PROBLEM REQUIREMENTS: Which lines of the data contain the string "Viewport"? Copy every one of them.
** Opening DATA PROVIDED block **
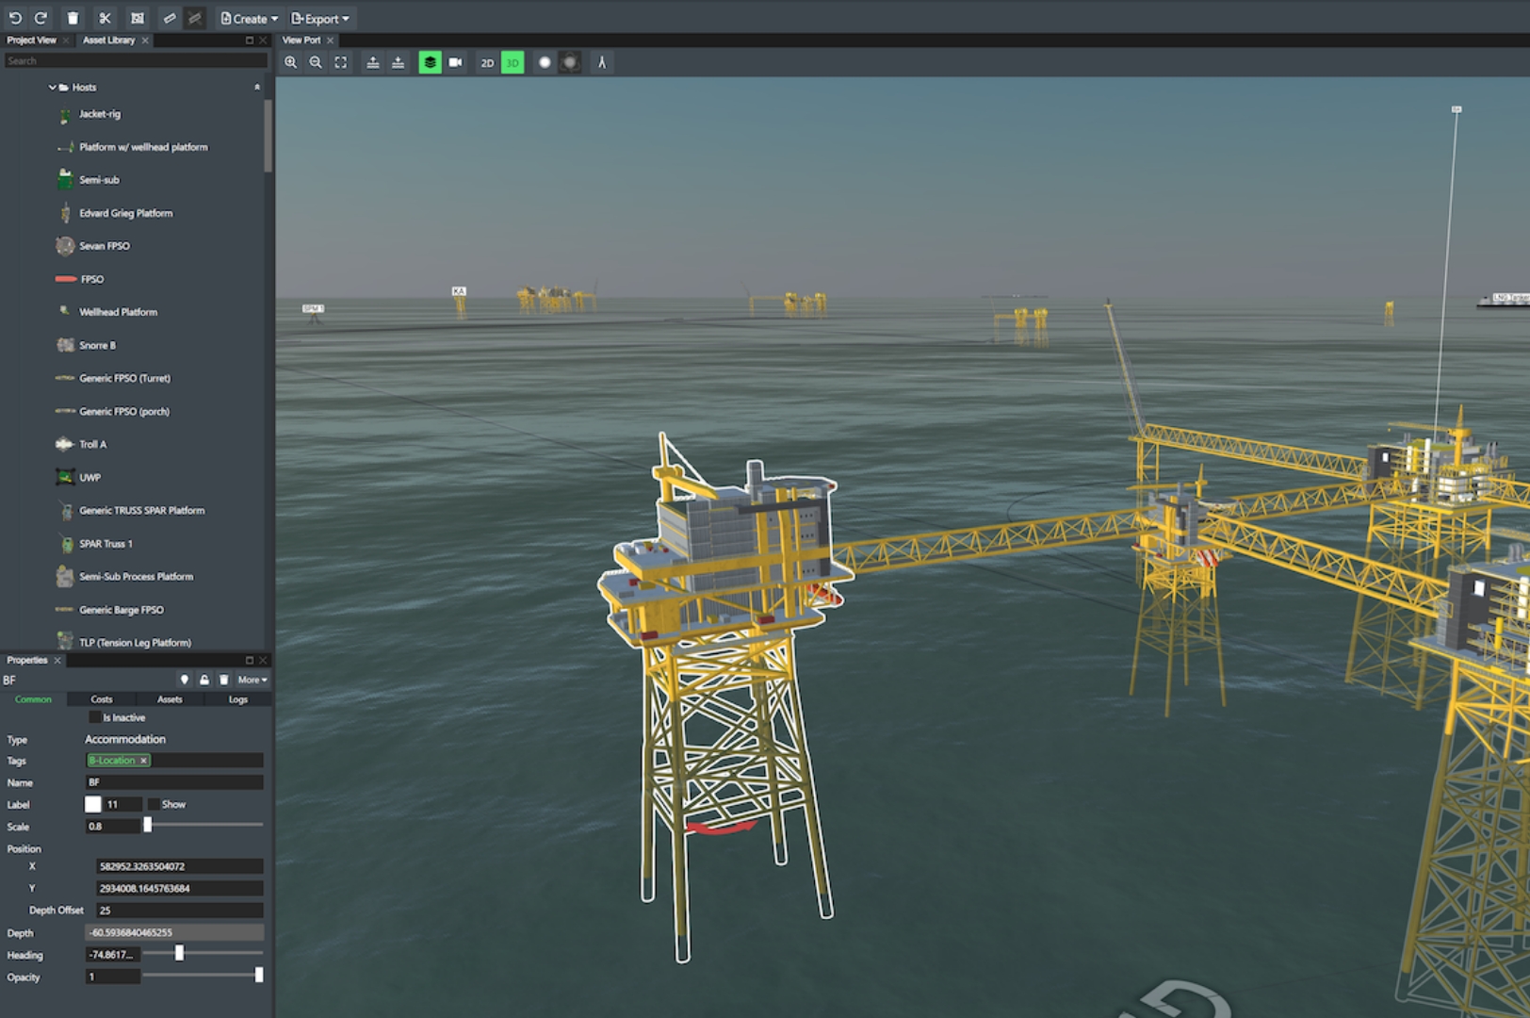Click the scissors cut icon
The width and height of the screenshot is (1530, 1018).
105,18
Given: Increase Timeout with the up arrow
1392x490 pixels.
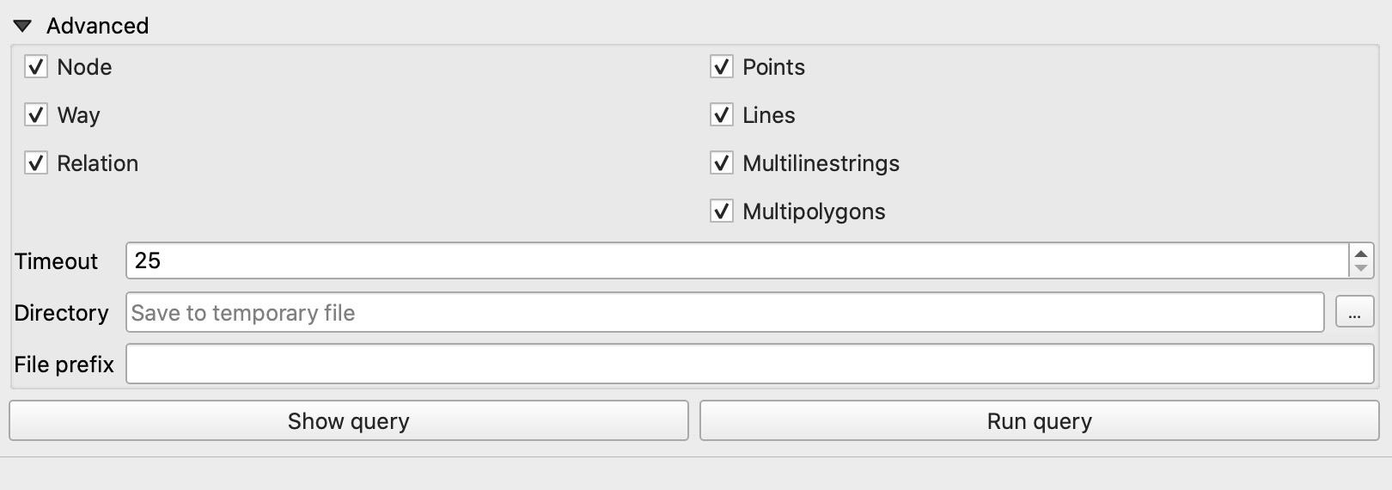Looking at the screenshot, I should click(x=1361, y=254).
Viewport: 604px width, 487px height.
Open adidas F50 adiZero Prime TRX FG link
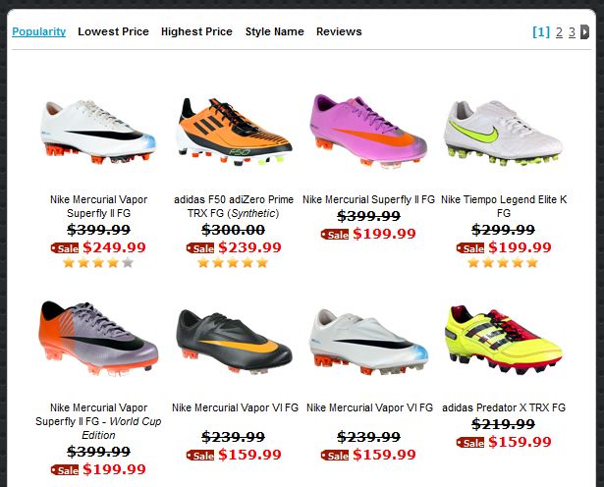click(x=234, y=206)
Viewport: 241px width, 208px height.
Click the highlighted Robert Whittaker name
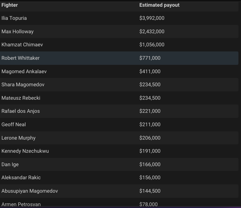20,58
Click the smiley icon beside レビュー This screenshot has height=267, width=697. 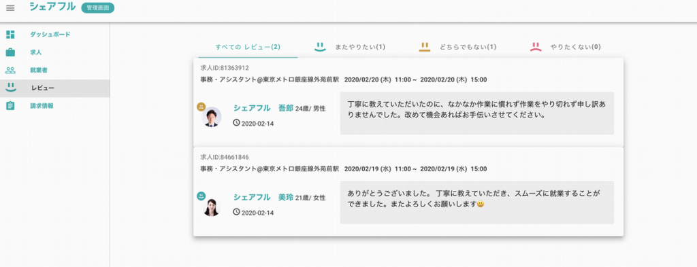point(10,88)
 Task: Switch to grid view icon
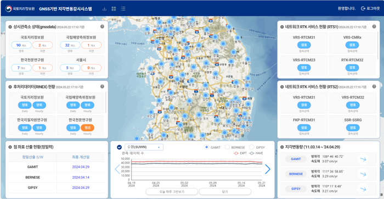click(x=114, y=9)
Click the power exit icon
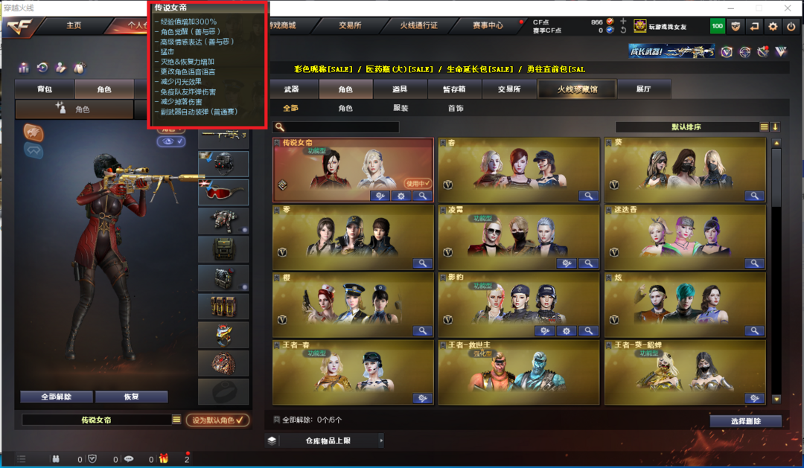 coord(791,26)
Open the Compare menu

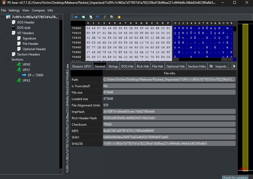38,10
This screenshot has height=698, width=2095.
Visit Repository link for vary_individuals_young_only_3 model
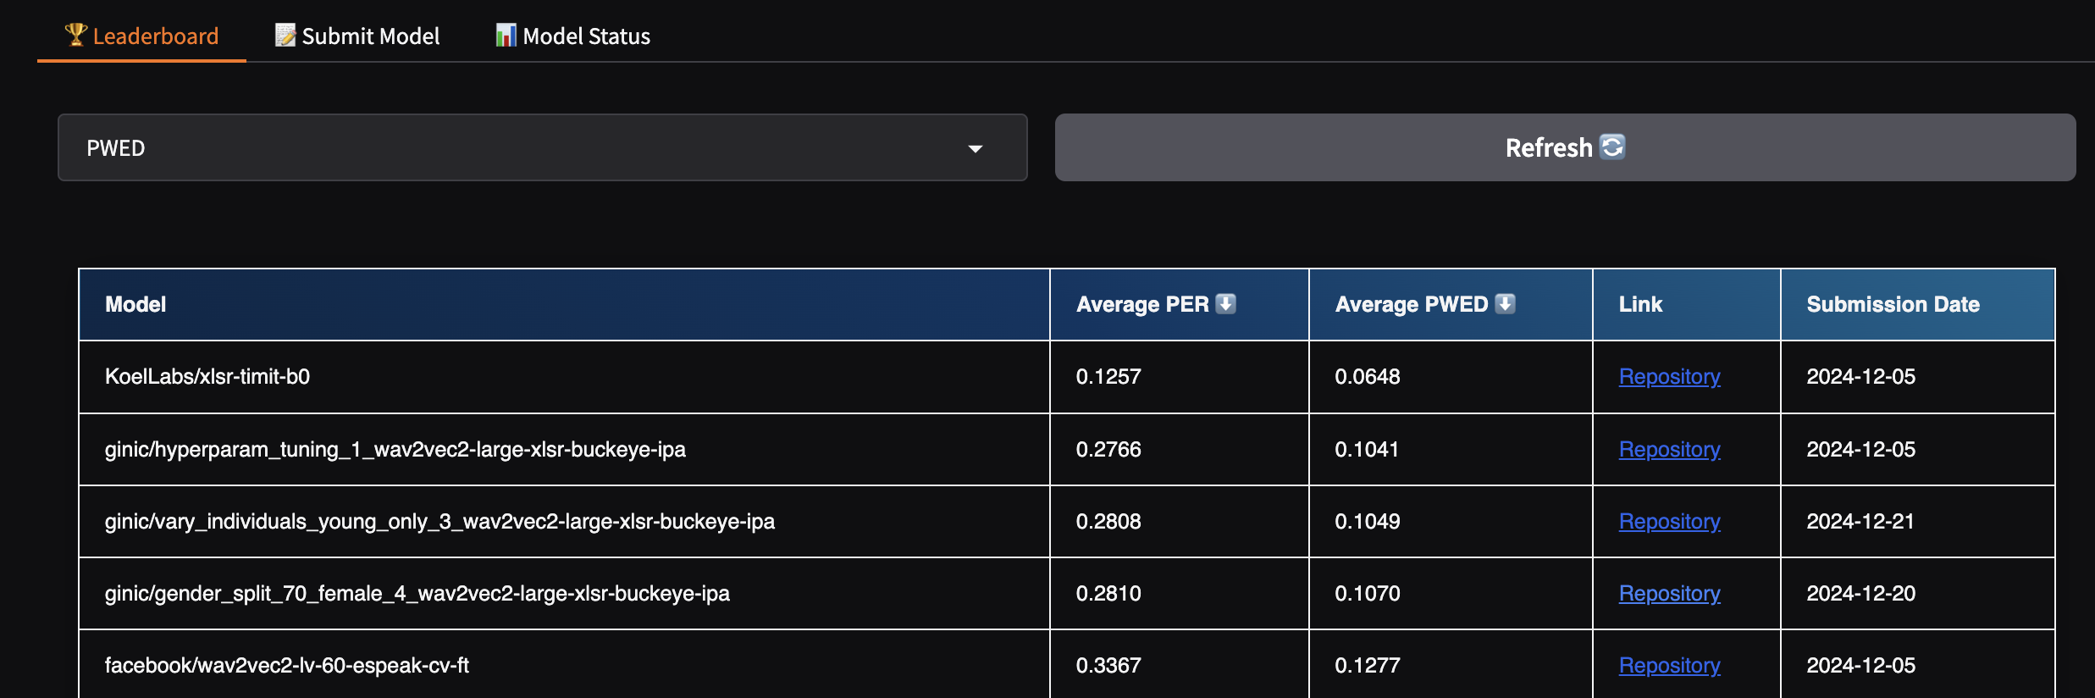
** Closing DATA PROVIDED block **
FINISHED TASK:
Viewport: 604px width, 487px height.
Viewport: 241px width, 208px height.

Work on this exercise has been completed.